Top of Material to process

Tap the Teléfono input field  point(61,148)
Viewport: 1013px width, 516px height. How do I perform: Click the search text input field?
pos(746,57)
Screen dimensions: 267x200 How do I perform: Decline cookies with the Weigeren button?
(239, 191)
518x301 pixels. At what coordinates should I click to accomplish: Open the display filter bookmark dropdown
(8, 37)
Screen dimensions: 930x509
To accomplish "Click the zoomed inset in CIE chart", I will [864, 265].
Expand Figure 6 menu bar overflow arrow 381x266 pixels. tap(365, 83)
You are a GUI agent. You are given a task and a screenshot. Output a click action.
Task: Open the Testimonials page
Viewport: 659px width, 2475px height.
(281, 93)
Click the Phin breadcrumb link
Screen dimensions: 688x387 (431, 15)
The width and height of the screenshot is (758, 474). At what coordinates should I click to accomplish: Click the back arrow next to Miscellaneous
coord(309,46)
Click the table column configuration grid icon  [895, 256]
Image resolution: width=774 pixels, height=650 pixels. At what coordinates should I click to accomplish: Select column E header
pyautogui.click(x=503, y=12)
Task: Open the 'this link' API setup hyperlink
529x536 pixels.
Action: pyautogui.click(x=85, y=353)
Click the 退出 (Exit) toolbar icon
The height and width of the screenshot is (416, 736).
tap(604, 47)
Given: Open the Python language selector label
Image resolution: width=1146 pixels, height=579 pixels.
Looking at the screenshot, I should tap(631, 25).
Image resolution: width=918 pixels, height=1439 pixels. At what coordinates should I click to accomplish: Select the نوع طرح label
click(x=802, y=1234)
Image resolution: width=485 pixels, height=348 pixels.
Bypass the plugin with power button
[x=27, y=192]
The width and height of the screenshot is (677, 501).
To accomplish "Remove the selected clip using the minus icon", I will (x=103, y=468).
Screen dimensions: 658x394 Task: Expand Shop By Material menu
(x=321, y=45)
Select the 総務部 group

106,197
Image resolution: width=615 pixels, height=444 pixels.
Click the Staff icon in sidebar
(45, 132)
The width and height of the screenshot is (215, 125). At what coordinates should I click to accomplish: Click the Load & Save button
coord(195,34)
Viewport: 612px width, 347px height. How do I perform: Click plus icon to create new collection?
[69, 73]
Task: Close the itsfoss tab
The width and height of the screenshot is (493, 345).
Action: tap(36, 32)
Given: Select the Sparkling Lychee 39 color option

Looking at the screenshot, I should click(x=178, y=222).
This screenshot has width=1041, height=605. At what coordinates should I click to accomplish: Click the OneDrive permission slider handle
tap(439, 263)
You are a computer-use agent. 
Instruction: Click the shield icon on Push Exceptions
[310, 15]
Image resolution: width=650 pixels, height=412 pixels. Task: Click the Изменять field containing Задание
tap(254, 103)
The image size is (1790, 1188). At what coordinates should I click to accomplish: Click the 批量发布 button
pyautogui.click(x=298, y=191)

Bottom of Material to process

# Assignment
All of the material above must be transcribed exactly, with no line dropped.

# Finished task
Tap the Teléfono input field  point(61,148)
Viewport: 1013px width, 516px height. How do I perform: Click the search text input field?
pos(746,57)
Screen dimensions: 267x200 How do I perform: Decline cookies with the Weigeren button?
(239, 191)
518x301 pixels. At what coordinates should I click to accomplish: Open the display filter bookmark dropdown
(8, 37)
Screen dimensions: 930x509
To accomplish "Click the zoomed inset in CIE chart", I will [864, 265].
Expand Figure 6 menu bar overflow arrow 381x266 pixels. tap(365, 83)
You are a GUI agent. You are given a task and a screenshot. Output a click action.
Task: Open the Testimonials page
Viewport: 659px width, 2475px height.
(281, 93)
Click the Phin breadcrumb link
Screen dimensions: 688x387 (431, 15)
The width and height of the screenshot is (758, 474). At what coordinates should I click to accomplish: Click the back arrow next to Miscellaneous
coord(309,46)
Click the table column configuration grid icon  [895, 256]
Image resolution: width=774 pixels, height=650 pixels. At what coordinates should I click to accomplish: Select column E header
pyautogui.click(x=503, y=12)
Task: Open the 'this link' API setup hyperlink
529x536 pixels.
Action: pyautogui.click(x=85, y=353)
Click the 退出 (Exit) toolbar icon
The height and width of the screenshot is (416, 736).
tap(604, 47)
Given: Open the Python language selector label
Image resolution: width=1146 pixels, height=579 pixels.
Looking at the screenshot, I should tap(631, 25).
Image resolution: width=918 pixels, height=1439 pixels. At what coordinates should I click to accomplish: Select the نوع طرح label
click(x=802, y=1234)
Image resolution: width=485 pixels, height=348 pixels.
Bypass the plugin with power button
[x=27, y=192]
The width and height of the screenshot is (677, 501).
To accomplish "Remove the selected clip using the minus icon", I will (x=103, y=468).
Screen dimensions: 658x394 Task: Expand Shop By Material menu
(x=321, y=45)
Select the 総務部 group

106,197
Image resolution: width=615 pixels, height=444 pixels.
Click the Staff icon in sidebar
(45, 132)
The width and height of the screenshot is (215, 125). At what coordinates should I click to accomplish: Click the Load & Save button
coord(195,34)
Viewport: 612px width, 347px height. How do I perform: Click plus icon to create new collection?
[69, 73]
Task: Close the itsfoss tab
The width and height of the screenshot is (493, 345).
Action: tap(36, 32)
Given: Select the Sparkling Lychee 39 color option

Looking at the screenshot, I should click(x=178, y=222).
This screenshot has width=1041, height=605. At what coordinates should I click to accomplish: Click the OneDrive permission slider handle
tap(439, 263)
You are a computer-use agent. 
Instruction: Click the shield icon on Push Exceptions
[310, 15]
Image resolution: width=650 pixels, height=412 pixels. Task: Click the Изменять field containing Задание
tap(254, 103)
The image size is (1790, 1188). At what coordinates should I click to accomplish: Click the 批量发布 button
pyautogui.click(x=298, y=191)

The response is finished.